Seekor kucing lapar ditempatkan berbentuk kotak berjeruji yang dilengkapi
dengan peralatang, seperti pengungkit, gerendel, pintu, dan tali yang
menghubungkan pengungkit dengan gerendel tersebut. Peralatan ini ditata sedemikian
rupa sehingga memungkinkan kucing tersebut memperoleh makanan yang tersedia
didepan sangkar tadi.
Keadaan bagian sangkar yang disebut
puzzle box (peti teka-teki) itu merupakan situasi stimlus yang merangsang
kucing untuk bereaksi melepaskan diri dan memperoleh makanan yang ada dimuka
pintu. Mula-mula kucing tersebut mengeong, mencakar, melompat, dan
berlari-larian, namun gagal membuka pintu untuk memperoleh makanan yang ada
didepannya. Akhirnya, entah bagaimana, secara kebetulan kucing itu berhasil menekan
pengungkit dan terbukalah pintu sangkar tersebut. Eksperimen puzzle box ini merupakan terkenal dengan
nama instrumental conditioning.
Artinya, tingkah laku yang berfungsi sebagai instrumental (penolong) untuk
mencapai hasil atau ganjaran yang dikehendaki (Hintzman, 1978).
Berdasarkan eksperimen di atas, thorndike berkesimpulan bahwa belajar
adalah hubungan antara stimulus dan respons. Itulah sebabnya, teori
koneksionisme juga disebut “S-R Bond Theory” dan “S-R Psichology of Learning”.
Disampng itu teori ini juga dikenal dengan sebutan “Trial and Error Learning”.
Istilah ini menunjuk pada penjangnya waktu atau banyaknya jumlah kekeliruan
dalam mencapai suatu tujuan (Hilgard & Bower, 1975).
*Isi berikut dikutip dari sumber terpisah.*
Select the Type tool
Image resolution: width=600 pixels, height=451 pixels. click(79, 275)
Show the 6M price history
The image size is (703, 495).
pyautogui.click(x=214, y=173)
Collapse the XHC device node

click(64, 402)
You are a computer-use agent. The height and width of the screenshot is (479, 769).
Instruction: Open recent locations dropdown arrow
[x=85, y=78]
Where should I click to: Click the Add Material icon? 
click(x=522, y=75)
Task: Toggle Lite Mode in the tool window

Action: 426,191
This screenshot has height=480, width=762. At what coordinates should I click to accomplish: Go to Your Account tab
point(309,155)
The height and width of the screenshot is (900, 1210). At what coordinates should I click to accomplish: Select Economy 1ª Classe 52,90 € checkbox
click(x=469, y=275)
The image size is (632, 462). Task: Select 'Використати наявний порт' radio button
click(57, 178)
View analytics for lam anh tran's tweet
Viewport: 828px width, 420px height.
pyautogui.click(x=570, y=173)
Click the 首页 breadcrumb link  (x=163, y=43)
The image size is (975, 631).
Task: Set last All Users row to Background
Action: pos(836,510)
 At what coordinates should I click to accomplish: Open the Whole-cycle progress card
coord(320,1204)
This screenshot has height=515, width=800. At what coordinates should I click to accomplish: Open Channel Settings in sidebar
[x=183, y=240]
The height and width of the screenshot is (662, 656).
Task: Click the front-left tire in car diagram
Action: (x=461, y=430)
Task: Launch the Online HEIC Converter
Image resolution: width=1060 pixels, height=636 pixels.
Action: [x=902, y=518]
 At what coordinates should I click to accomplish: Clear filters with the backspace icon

Apabila kita perhatikan dengan seksama, dalam eksperimen Thorndike tadi
akan kita dapati dua hal pokok yang mendorong tibulnya fenomena belajar.
1.
Keadaan kucing yang sedang lapar.
Seandainya kucing itu kenyang, sudah tentu tidak akan berusaha keras untuk
keluar. Bahkan, barangkali ia akan tidur saja dalam puzzle box yang
mengurungnya. Dengan kata lain, kucing itu tidak akan menampakka gejala belajar
untuk keluar. Sehubungan dengan hal ini, hampir
dapat dipastikan bahwa motivasi (seperti rasa lapar) merupakan hal yang
sangat vital dalam belajar.
2.
Tersedianya makanan di muka pintu puzzle box. Makanan ini merupakan efeks
positif atau memuaskan yang dicapai oleh respons dan kemudian menjadi dasar
timbulnya hukum belajar yang disebut law
of effect. Artinya jika sebuah respons melahirkan effeks yang memuaskan,
sehubungan antara stimulus dan respons akan semakin kuat. Sebaliknya tidak akan
memuaskan (mengganggu) effek yang dicapai respons, semakin lemah pula hubungan
stimulus dan respons tersebut. Hukum belajar inilah yang mengalami munculnya
konsep reinforcer dalam teori Operant
Conditioning hasil penemuan B.F. Skinner[1].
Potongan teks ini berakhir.